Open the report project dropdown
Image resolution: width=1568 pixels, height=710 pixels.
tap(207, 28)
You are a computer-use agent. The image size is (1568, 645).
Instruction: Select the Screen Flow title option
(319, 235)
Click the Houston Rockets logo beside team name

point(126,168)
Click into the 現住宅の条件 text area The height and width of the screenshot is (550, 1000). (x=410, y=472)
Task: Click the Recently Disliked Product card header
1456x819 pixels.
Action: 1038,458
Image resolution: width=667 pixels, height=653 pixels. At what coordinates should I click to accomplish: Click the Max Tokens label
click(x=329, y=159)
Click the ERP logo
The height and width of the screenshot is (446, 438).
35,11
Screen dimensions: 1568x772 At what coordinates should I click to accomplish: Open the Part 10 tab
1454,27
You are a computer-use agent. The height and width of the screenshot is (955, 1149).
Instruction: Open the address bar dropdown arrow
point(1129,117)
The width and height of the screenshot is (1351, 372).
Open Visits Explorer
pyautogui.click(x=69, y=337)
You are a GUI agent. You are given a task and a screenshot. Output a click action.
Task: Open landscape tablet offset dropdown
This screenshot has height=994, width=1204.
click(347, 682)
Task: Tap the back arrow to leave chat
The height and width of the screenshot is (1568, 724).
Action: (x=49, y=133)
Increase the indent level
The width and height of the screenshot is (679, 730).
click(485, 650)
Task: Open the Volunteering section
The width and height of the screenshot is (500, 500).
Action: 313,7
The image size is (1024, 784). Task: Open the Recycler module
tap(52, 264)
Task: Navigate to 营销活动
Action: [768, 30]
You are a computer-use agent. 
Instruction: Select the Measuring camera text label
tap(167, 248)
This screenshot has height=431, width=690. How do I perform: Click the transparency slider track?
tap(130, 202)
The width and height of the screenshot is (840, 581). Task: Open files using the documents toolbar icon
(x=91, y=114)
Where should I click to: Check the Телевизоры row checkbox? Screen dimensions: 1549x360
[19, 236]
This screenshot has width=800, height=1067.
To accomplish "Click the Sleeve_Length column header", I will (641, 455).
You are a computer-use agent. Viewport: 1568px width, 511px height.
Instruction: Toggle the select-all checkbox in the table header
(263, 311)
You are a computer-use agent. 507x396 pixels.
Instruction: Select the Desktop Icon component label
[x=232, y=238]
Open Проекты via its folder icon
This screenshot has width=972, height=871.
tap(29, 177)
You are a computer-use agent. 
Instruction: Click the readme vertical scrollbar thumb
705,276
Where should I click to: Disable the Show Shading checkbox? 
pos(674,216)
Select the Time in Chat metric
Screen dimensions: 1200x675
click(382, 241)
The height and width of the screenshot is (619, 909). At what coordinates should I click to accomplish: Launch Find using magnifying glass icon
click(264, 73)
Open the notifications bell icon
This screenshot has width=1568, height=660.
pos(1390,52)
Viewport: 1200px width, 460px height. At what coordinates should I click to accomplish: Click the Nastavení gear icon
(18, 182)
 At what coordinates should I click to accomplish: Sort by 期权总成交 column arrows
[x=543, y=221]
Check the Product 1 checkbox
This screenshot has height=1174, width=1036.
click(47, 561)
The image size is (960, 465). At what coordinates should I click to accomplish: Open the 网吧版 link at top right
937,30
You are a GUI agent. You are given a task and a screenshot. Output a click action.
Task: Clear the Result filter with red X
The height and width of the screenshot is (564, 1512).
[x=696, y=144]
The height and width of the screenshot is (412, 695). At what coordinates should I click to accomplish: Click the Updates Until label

------------------------------

An exact copy of the listing above is what this exercise asks for.

Open the report project dropdown
Image resolution: width=1568 pixels, height=710 pixels.
tap(207, 28)
You are a computer-use agent. The image size is (1568, 645).
Instruction: Select the Screen Flow title option
(319, 235)
Click the Houston Rockets logo beside team name

point(126,168)
Click into the 現住宅の条件 text area The height and width of the screenshot is (550, 1000). (x=410, y=472)
Task: Click the Recently Disliked Product card header
1456x819 pixels.
Action: 1038,458
Image resolution: width=667 pixels, height=653 pixels. At what coordinates should I click to accomplish: Click the Max Tokens label
click(x=329, y=159)
Click the ERP logo
The height and width of the screenshot is (446, 438).
35,11
Screen dimensions: 1568x772 At what coordinates should I click to accomplish: Open the Part 10 tab
1454,27
You are a computer-use agent. The height and width of the screenshot is (955, 1149).
Instruction: Open the address bar dropdown arrow
point(1129,117)
The width and height of the screenshot is (1351, 372).
Open Visits Explorer
pyautogui.click(x=69, y=337)
You are a GUI agent. You are given a task and a screenshot. Output a click action.
Task: Open landscape tablet offset dropdown
This screenshot has height=994, width=1204.
click(347, 682)
Task: Tap the back arrow to leave chat
The height and width of the screenshot is (1568, 724).
Action: (x=49, y=133)
Increase the indent level
The width and height of the screenshot is (679, 730).
click(485, 650)
Task: Open the Volunteering section
The width and height of the screenshot is (500, 500).
Action: 313,7
The image size is (1024, 784). Task: Open the Recycler module
tap(52, 264)
Task: Navigate to 营销活动
Action: [768, 30]
You are a computer-use agent. 
Instruction: Select the Measuring camera text label
tap(167, 248)
This screenshot has height=431, width=690. How do I perform: Click the transparency slider track?
tap(130, 202)
The width and height of the screenshot is (840, 581). Task: Open files using the documents toolbar icon
(x=91, y=114)
Where should I click to: Check the Телевизоры row checkbox? Screen dimensions: 1549x360
[19, 236]
This screenshot has width=800, height=1067.
To accomplish "Click the Sleeve_Length column header", I will (641, 455).
You are a computer-use agent. Viewport: 1568px width, 511px height.
Instruction: Toggle the select-all checkbox in the table header
(263, 311)
You are a computer-use agent. 507x396 pixels.
Instruction: Select the Desktop Icon component label
[x=232, y=238]
Open Проекты via its folder icon
This screenshot has width=972, height=871.
tap(29, 177)
You are a computer-use agent. 
Instruction: Click the readme vertical scrollbar thumb
705,276
Where should I click to: Disable the Show Shading checkbox? 
pos(674,216)
Select the Time in Chat metric
Screen dimensions: 1200x675
click(382, 241)
The height and width of the screenshot is (619, 909). At what coordinates should I click to accomplish: Launch Find using magnifying glass icon
click(264, 73)
Open the notifications bell icon
This screenshot has width=1568, height=660.
pos(1390,52)
Viewport: 1200px width, 460px height. At what coordinates should I click to accomplish: Click the Nastavení gear icon
(18, 182)
 At what coordinates should I click to accomplish: Sort by 期权总成交 column arrows
[x=543, y=221]
Check the Product 1 checkbox
This screenshot has height=1174, width=1036.
click(47, 561)
The image size is (960, 465). At what coordinates should I click to accomplish: Open the 网吧版 link at top right
937,30
You are a GUI agent. You are given a task and a screenshot. Output a click action.
Task: Clear the Result filter with red X
The height and width of the screenshot is (564, 1512).
[x=696, y=144]
The height and width of the screenshot is (412, 695). At what coordinates should I click to accomplish: Click the Updates Until label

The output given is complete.